Eighteen years ago Brian and Janet Hill moved to the Isle of Bute from Somerset to take on the tenancy of Plan Farm, a 1600 traditional hill farm running 1000 Blackface ewes. Janet had the particular interest in the sheep enterprise, but little experience of hill farming but enjoyed the early years at Plan Farm under the mentorship of shepherd John Baker. Janet juggled this whilst also being mum to young Edward and George who were just 4 and 6 at the time. Meanwhile Brian introduced his cattle to the hill and set about improving land, drainage and fencing, a job he is still doing 18 years later.
In the early days half of the ewes were bred pure to the Blackie with an in-bye flock being crossed to the Blue Faced Leicester. "I learnt valuable shepherding skills from John in those days and very soon developed a keen interest in the maternal side of the enterprise. To me it seemed obvious that we were playing a numbers game, and not giving ourselves enough time to identify inefficiencies and problem ewes" says Janet. So they set about thinking how they could reduce ewe numbers whilst keeping productivity up and altogether running an entirely more efficient system. Being a closed flock, she wanted to find a breed that would produce ewe lamb replacements without having to go through the two-tier system associated with mule breeding, and a breed that was more prolific and had a better wether lamb so that more lambs could go away finished rather than store.
Having read about the Lleyn, Janet went to visit Debbie and Neil McGowan Flock 894 to find out more, and she was impressed. So impressed that she ended up buying twenty registered ewes privately from a flock dispersal in Wales, and got bitten by the pedigree bug. Several years were spent turning out ewe lambs for Society sales which Janet described as fun, but the Lleyn was at Plan Farm to do a job. That job was to make its mark on the commercial success of the sheep enterprise.
In 2004 they began to cross the Lleyn over the Blackface ewes and started using electronic tags to record performance. She set out to identify which ewes could produce two lambs outside, unassisted and rear them to a total weight at weaning equal to her own body weight. Once the half-bred ewes were in production, then differences were noticed. "The first year that the gimmers lambed I knew we were on to a winner. They were in lamb to a Meatlinc tup for easy lambing, so they popped their lambs out with ease and went on to be great mothers. Causing me absolutely no work at this busy time of year" comments Janet. From then on the top performing half-bred ewes were all put back to the Lleyn with the lower half going to the Meatlinc or New Zealand Suffolk. Ease of lambing continued and prolificacy rose and today the Plan Farm flock is made up almost entirely of three quarter plus Lleyn ewes. Some females off the Meatlinc have been kept and they too are performing well, and just 13 old timers with horns will lamb at Plan Farm for the last time in 2012.

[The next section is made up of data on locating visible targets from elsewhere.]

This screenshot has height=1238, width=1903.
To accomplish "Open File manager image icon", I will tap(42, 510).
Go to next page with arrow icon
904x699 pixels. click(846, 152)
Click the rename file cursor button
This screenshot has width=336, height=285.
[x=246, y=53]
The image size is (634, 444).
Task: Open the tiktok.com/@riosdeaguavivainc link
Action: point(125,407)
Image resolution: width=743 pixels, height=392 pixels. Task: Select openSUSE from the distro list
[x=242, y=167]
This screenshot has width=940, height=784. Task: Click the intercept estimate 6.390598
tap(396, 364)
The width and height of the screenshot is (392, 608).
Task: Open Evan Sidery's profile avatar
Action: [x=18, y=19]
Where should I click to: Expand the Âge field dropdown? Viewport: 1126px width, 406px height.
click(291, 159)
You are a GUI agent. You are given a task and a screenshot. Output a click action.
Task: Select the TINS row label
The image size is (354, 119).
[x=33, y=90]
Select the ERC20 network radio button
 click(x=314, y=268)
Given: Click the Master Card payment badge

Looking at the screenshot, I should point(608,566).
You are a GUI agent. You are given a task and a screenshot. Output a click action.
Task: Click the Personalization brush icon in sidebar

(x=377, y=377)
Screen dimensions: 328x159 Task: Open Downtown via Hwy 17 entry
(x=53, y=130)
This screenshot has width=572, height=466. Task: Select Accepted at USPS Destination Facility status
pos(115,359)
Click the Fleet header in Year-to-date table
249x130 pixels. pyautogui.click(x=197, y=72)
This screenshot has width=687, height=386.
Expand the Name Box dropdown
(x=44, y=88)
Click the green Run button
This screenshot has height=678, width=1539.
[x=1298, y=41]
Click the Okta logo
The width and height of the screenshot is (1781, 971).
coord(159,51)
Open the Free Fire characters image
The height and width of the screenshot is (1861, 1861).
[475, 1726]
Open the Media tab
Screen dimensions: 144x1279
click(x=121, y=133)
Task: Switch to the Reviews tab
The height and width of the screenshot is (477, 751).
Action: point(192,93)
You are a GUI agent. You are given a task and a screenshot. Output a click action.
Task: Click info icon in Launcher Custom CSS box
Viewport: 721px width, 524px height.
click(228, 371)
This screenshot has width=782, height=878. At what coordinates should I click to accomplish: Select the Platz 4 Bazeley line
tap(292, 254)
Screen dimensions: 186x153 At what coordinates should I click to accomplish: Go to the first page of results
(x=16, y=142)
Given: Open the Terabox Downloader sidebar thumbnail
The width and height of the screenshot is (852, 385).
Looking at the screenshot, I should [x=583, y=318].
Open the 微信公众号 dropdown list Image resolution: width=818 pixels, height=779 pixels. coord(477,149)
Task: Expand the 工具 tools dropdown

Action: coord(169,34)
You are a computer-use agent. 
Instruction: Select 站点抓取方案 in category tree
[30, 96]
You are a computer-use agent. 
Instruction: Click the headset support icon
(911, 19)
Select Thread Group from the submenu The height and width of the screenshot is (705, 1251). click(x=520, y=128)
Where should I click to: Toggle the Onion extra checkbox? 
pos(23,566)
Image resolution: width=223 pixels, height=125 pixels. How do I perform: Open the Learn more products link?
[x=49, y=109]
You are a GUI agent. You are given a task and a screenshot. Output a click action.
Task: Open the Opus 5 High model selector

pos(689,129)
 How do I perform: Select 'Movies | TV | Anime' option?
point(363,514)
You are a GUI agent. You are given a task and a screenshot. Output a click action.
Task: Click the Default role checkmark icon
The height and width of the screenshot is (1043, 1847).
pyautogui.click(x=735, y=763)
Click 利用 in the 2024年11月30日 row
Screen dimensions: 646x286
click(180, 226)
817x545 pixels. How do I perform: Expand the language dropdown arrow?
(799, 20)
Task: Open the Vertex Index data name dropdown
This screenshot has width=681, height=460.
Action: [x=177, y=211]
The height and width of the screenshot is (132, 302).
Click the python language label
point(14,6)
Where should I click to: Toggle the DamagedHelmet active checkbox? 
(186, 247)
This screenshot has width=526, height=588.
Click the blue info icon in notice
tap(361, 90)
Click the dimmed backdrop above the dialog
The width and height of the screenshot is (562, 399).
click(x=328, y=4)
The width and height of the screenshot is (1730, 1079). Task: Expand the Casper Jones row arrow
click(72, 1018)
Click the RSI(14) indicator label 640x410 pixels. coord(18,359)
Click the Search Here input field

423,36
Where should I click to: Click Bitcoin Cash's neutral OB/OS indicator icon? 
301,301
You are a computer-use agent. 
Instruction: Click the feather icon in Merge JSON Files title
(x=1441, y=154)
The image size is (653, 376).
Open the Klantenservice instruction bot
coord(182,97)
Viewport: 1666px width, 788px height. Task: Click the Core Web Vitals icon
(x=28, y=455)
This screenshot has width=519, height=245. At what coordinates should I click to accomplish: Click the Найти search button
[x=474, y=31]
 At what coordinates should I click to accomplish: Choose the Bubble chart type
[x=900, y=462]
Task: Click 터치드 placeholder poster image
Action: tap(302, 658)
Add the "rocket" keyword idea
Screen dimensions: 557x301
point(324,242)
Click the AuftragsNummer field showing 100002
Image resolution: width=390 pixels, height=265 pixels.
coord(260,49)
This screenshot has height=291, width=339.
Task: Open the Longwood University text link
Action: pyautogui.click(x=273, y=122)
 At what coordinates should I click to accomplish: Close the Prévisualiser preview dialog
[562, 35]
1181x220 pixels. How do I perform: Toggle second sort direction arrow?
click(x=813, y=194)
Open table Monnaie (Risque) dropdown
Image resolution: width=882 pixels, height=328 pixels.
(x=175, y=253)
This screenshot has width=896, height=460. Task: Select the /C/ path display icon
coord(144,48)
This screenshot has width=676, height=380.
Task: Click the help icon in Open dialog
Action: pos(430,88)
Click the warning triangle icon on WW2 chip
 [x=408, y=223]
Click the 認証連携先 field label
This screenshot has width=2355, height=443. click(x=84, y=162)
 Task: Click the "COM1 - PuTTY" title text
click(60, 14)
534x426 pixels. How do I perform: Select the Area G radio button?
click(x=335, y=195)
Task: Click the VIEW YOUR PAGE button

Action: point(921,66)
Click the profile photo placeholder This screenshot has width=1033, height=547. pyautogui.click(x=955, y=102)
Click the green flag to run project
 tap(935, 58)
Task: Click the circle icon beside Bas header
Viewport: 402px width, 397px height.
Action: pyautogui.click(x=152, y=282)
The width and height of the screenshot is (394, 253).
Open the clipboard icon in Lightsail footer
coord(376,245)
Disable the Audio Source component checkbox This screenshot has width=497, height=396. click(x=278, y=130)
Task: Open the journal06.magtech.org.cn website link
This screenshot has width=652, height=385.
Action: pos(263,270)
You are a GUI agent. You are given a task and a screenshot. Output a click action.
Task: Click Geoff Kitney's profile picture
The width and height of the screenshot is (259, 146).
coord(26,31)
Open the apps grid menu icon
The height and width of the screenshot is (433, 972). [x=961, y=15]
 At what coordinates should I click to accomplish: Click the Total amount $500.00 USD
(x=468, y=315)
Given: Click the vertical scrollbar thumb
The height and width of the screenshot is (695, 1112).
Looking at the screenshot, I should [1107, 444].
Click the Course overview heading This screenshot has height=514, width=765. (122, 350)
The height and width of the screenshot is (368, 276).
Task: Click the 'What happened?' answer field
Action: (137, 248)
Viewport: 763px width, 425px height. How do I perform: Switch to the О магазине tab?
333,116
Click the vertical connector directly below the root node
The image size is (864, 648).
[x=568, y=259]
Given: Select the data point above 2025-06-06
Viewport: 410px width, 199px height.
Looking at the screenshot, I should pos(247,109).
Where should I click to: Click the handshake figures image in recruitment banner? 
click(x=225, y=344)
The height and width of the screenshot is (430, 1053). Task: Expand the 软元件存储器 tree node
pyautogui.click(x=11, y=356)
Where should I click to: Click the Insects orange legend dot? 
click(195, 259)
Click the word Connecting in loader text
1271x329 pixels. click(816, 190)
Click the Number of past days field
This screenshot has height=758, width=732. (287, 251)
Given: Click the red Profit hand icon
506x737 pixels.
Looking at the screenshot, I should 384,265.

The Lleyn ewes live outside all year on grass. They are gathered in February for scanning, trace element supplementation and fluke drench and returned to the hill until just two weeks before lambing. This is the only time of year when they receive any extra nutrition. For the eight weeks up to lambing the predominantly twin-bearing flock receive 0.5kg cake (made to a special of 15% soya for the last load before lambing), Lifeline buckets and silage. For an equivalent diet offered to the Blackies, the Lleyn ewe produces more milk and more lambs. Not only this but she holds her own condition, keeps her teeth and lives longer.
It is not only the females that Janet has been seeking to improve efficiency, but ram performance too has been under scrutiny. Although not breeding her own rams yet, Janet sources high performance rams which are fit. In the early days 1:40 was the accepted ratio of rams to ewes. These days using the Lleyn which has not been pushed and over-fed for the sale ring, the rams at Plan Farm are happy to serve eighty ewes as a minimum. They only get one chance to succeed with tupping time kept to a strict three weeks. The Lleyn has no difficulty in achieving this, and the statistics show that they are more than capable of handling this work load, with just 1% geld ewes the norm now.
Plain Farm Data
2004/2005 2009/10 2 010/11
Predominantly BF Predominantly 1/2 Lleyn Â¾ Lleyn +
Ewes to Ram 1039 628 650
Ram:Ewe ratio 01:40 01:80 0.097222222
Scan % and No. 120% (1246) 160% (1022) 185% (1202)
Barren Ewes 9% 5% 0.08%
Lambs Sold Fat 20% 65% 70%
Lambs Sold Store 60% 13% 8%
Flock replacement 20% 22% 22%
Making such progress has brought huge rewards in terms of financial performance of the enterprise, but also in what Janet feels she has achieved personally. However, she is not completely satisfied yet. There is still a desire and ambition to return to a pedigree flock which can be run alongside the commercial flock The aim of this would be to start producing homebred rams and take breeding stock out to the Society Sales once more.